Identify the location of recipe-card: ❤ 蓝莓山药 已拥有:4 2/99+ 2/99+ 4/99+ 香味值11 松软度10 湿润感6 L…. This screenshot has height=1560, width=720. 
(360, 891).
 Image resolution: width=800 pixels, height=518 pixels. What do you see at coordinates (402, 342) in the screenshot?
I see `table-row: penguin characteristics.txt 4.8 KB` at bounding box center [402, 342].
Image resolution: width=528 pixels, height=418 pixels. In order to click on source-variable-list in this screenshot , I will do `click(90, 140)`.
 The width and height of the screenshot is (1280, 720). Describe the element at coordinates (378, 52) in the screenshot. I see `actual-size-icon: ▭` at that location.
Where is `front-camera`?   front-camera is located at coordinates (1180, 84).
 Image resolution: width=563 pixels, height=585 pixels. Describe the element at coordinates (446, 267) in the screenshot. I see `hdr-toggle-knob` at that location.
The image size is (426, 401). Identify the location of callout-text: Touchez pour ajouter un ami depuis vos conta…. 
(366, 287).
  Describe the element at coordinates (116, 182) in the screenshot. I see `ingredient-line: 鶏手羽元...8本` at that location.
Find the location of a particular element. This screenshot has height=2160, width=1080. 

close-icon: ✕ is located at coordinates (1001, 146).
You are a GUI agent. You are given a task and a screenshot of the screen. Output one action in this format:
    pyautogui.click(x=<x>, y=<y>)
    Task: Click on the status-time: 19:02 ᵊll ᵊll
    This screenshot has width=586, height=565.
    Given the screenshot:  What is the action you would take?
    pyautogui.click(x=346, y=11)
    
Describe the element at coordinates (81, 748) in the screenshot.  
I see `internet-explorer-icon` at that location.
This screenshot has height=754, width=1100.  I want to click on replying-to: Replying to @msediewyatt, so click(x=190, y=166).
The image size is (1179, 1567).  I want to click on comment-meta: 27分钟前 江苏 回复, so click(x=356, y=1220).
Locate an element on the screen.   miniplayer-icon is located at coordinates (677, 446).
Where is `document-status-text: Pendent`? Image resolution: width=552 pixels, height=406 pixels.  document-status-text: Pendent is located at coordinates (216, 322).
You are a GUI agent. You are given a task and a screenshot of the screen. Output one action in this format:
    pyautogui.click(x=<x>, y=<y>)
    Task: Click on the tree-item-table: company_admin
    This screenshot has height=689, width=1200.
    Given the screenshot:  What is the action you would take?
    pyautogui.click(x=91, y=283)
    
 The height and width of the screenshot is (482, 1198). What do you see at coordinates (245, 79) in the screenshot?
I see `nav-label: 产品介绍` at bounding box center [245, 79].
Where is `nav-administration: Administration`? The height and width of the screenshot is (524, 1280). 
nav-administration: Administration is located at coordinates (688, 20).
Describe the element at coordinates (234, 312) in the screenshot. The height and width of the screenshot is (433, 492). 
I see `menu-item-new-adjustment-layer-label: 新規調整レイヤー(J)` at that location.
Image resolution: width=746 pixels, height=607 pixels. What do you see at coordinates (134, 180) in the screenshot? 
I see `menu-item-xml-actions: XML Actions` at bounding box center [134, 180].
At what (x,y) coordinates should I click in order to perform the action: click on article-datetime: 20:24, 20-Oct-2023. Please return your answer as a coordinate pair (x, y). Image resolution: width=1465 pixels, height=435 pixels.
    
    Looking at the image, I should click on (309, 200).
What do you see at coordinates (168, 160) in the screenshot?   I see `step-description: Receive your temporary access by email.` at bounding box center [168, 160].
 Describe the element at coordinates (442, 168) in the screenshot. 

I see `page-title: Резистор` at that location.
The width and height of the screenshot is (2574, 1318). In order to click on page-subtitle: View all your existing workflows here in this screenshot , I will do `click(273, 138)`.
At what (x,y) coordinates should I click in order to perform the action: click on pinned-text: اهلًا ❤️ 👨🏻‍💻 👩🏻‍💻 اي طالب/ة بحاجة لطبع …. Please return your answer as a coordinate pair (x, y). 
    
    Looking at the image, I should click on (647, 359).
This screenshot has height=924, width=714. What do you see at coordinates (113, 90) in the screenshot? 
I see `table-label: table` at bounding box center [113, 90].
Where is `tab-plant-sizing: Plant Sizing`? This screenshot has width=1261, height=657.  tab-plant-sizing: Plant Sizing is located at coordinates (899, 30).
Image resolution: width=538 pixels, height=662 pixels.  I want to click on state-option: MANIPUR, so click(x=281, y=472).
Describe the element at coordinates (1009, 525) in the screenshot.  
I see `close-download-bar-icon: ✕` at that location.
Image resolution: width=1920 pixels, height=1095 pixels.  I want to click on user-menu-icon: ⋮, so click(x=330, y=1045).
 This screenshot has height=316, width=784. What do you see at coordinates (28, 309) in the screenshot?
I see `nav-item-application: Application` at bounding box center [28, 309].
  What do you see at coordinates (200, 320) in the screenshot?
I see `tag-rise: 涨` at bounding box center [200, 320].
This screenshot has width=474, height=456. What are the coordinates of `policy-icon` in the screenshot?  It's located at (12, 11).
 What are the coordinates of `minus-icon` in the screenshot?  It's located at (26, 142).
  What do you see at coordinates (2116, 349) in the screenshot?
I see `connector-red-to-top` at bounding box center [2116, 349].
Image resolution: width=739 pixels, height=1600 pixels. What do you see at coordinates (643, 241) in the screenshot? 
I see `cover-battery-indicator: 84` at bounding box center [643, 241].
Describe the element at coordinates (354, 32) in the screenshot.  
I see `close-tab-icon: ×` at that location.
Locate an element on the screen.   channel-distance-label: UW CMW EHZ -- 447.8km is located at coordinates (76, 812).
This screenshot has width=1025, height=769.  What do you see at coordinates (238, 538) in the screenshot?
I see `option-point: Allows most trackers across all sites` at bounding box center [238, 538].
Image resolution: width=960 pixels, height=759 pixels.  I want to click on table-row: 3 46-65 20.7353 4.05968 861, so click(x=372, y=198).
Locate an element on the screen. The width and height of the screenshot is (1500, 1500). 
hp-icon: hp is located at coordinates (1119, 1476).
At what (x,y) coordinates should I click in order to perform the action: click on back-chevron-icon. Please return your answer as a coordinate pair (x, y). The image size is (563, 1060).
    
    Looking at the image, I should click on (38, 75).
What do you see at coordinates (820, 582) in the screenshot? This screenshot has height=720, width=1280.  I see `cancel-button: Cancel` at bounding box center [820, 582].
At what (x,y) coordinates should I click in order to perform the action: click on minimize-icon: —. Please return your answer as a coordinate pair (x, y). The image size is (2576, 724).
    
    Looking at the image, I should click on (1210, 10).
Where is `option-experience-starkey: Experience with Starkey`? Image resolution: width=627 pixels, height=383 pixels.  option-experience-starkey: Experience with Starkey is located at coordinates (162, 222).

* [TASK PROMPT]: Rewrite all of the data above, changing every occurrence of "image size" to "screenshot size". Leave everything else unchanged.

* [EXERCISE ANSWER]:
Identify the location of recipe-card: ❤ 蓝莓山药 已拥有:4 2/99+ 2/99+ 4/99+ 香味值11 松软度10 湿润感6 L…. This screenshot has height=1560, width=720. 
(360, 891).
 Image resolution: width=800 pixels, height=518 pixels. What do you see at coordinates (402, 342) in the screenshot?
I see `table-row: penguin characteristics.txt 4.8 KB` at bounding box center [402, 342].
Image resolution: width=528 pixels, height=418 pixels. In order to click on source-variable-list in this screenshot , I will do `click(90, 140)`.
 The width and height of the screenshot is (1280, 720). Describe the element at coordinates (378, 52) in the screenshot. I see `actual-size-icon: ▭` at that location.
Where is `front-camera`?   front-camera is located at coordinates (1180, 84).
 Image resolution: width=563 pixels, height=585 pixels. Describe the element at coordinates (446, 267) in the screenshot. I see `hdr-toggle-knob` at that location.
The screenshot size is (426, 401). Identify the location of callout-text: Touchez pour ajouter un ami depuis vos conta…. 
(366, 287).
  Describe the element at coordinates (116, 182) in the screenshot. I see `ingredient-line: 鶏手羽元...8本` at that location.
Find the location of a particular element. This screenshot has height=2160, width=1080. 

close-icon: ✕ is located at coordinates (1001, 146).
You are a GUI agent. You are given a task and a screenshot of the screen. Output one action in this format:
    pyautogui.click(x=<x>, y=<y>)
    Task: Click on the status-time: 19:02 ᵊll ᵊll
    This screenshot has width=586, height=565.
    Given the screenshot:  What is the action you would take?
    pyautogui.click(x=346, y=11)
    
Describe the element at coordinates (81, 748) in the screenshot.  
I see `internet-explorer-icon` at that location.
This screenshot has height=754, width=1100.  I want to click on replying-to: Replying to @msediewyatt, so click(x=190, y=166).
The screenshot size is (1179, 1567).  I want to click on comment-meta: 27分钟前 江苏 回复, so click(x=356, y=1220).
Locate an element on the screen.   miniplayer-icon is located at coordinates (677, 446).
Where is `document-status-text: Pendent`? Image resolution: width=552 pixels, height=406 pixels.  document-status-text: Pendent is located at coordinates (216, 322).
You are a GUI agent. You are given a task and a screenshot of the screen. Output one action in this format:
    pyautogui.click(x=<x>, y=<y>)
    Task: Click on the tree-item-table: company_admin
    This screenshot has height=689, width=1200.
    Given the screenshot:  What is the action you would take?
    pyautogui.click(x=91, y=283)
    
 The height and width of the screenshot is (482, 1198). What do you see at coordinates (245, 79) in the screenshot?
I see `nav-label: 产品介绍` at bounding box center [245, 79].
Where is `nav-administration: Administration`? The height and width of the screenshot is (524, 1280). 
nav-administration: Administration is located at coordinates (688, 20).
Describe the element at coordinates (234, 312) in the screenshot. The height and width of the screenshot is (433, 492). 
I see `menu-item-new-adjustment-layer-label: 新規調整レイヤー(J)` at that location.
Image resolution: width=746 pixels, height=607 pixels. What do you see at coordinates (134, 180) in the screenshot? 
I see `menu-item-xml-actions: XML Actions` at bounding box center [134, 180].
At what (x,y) coordinates should I click in order to perform the action: click on article-datetime: 20:24, 20-Oct-2023. Please return your answer as a coordinate pair (x, y). Image resolution: width=1465 pixels, height=435 pixels.
    
    Looking at the image, I should click on (309, 200).
What do you see at coordinates (168, 160) in the screenshot?   I see `step-description: Receive your temporary access by email.` at bounding box center [168, 160].
 Describe the element at coordinates (442, 168) in the screenshot. 

I see `page-title: Резистор` at that location.
The width and height of the screenshot is (2574, 1318). In order to click on page-subtitle: View all your existing workflows here in this screenshot , I will do `click(273, 138)`.
At what (x,y) coordinates should I click in order to perform the action: click on pinned-text: اهلًا ❤️ 👨🏻‍💻 👩🏻‍💻 اي طالب/ة بحاجة لطبع …. Please return your answer as a coordinate pair (x, y). 
    
    Looking at the image, I should click on (647, 359).
This screenshot has height=924, width=714. What do you see at coordinates (113, 90) in the screenshot? 
I see `table-label: table` at bounding box center [113, 90].
Where is `tab-plant-sizing: Plant Sizing`? This screenshot has width=1261, height=657.  tab-plant-sizing: Plant Sizing is located at coordinates (899, 30).
Image resolution: width=538 pixels, height=662 pixels.  I want to click on state-option: MANIPUR, so click(x=281, y=472).
Describe the element at coordinates (1009, 525) in the screenshot.  
I see `close-download-bar-icon: ✕` at that location.
Image resolution: width=1920 pixels, height=1095 pixels.  I want to click on user-menu-icon: ⋮, so click(x=330, y=1045).
 This screenshot has height=316, width=784. What do you see at coordinates (28, 309) in the screenshot?
I see `nav-item-application: Application` at bounding box center [28, 309].
  What do you see at coordinates (200, 320) in the screenshot?
I see `tag-rise: 涨` at bounding box center [200, 320].
This screenshot has width=474, height=456. What are the coordinates of `policy-icon` in the screenshot?  It's located at (12, 11).
 What are the coordinates of `minus-icon` in the screenshot?  It's located at (26, 142).
  What do you see at coordinates (2116, 349) in the screenshot?
I see `connector-red-to-top` at bounding box center [2116, 349].
Image resolution: width=739 pixels, height=1600 pixels. What do you see at coordinates (643, 241) in the screenshot? 
I see `cover-battery-indicator: 84` at bounding box center [643, 241].
Describe the element at coordinates (354, 32) in the screenshot.  
I see `close-tab-icon: ×` at that location.
Locate an element on the screen.   channel-distance-label: UW CMW EHZ -- 447.8km is located at coordinates (76, 812).
This screenshot has width=1025, height=769.  What do you see at coordinates (238, 538) in the screenshot?
I see `option-point: Allows most trackers across all sites` at bounding box center [238, 538].
Image resolution: width=960 pixels, height=759 pixels.  I want to click on table-row: 3 46-65 20.7353 4.05968 861, so click(x=372, y=198).
Locate an element on the screen. The width and height of the screenshot is (1500, 1500). 
hp-icon: hp is located at coordinates (1119, 1476).
At what (x,y) coordinates should I click in order to perform the action: click on back-chevron-icon. Please return your answer as a coordinate pair (x, y). The screenshot size is (563, 1060).
    
    Looking at the image, I should click on (38, 75).
What do you see at coordinates (820, 582) in the screenshot? This screenshot has height=720, width=1280.  I see `cancel-button: Cancel` at bounding box center [820, 582].
At what (x,y) coordinates should I click in order to perform the action: click on minimize-icon: —. Please return your answer as a coordinate pair (x, y). The screenshot size is (2576, 724).
    
    Looking at the image, I should click on (1210, 10).
Where is `option-experience-starkey: Experience with Starkey`? Image resolution: width=627 pixels, height=383 pixels.  option-experience-starkey: Experience with Starkey is located at coordinates (162, 222).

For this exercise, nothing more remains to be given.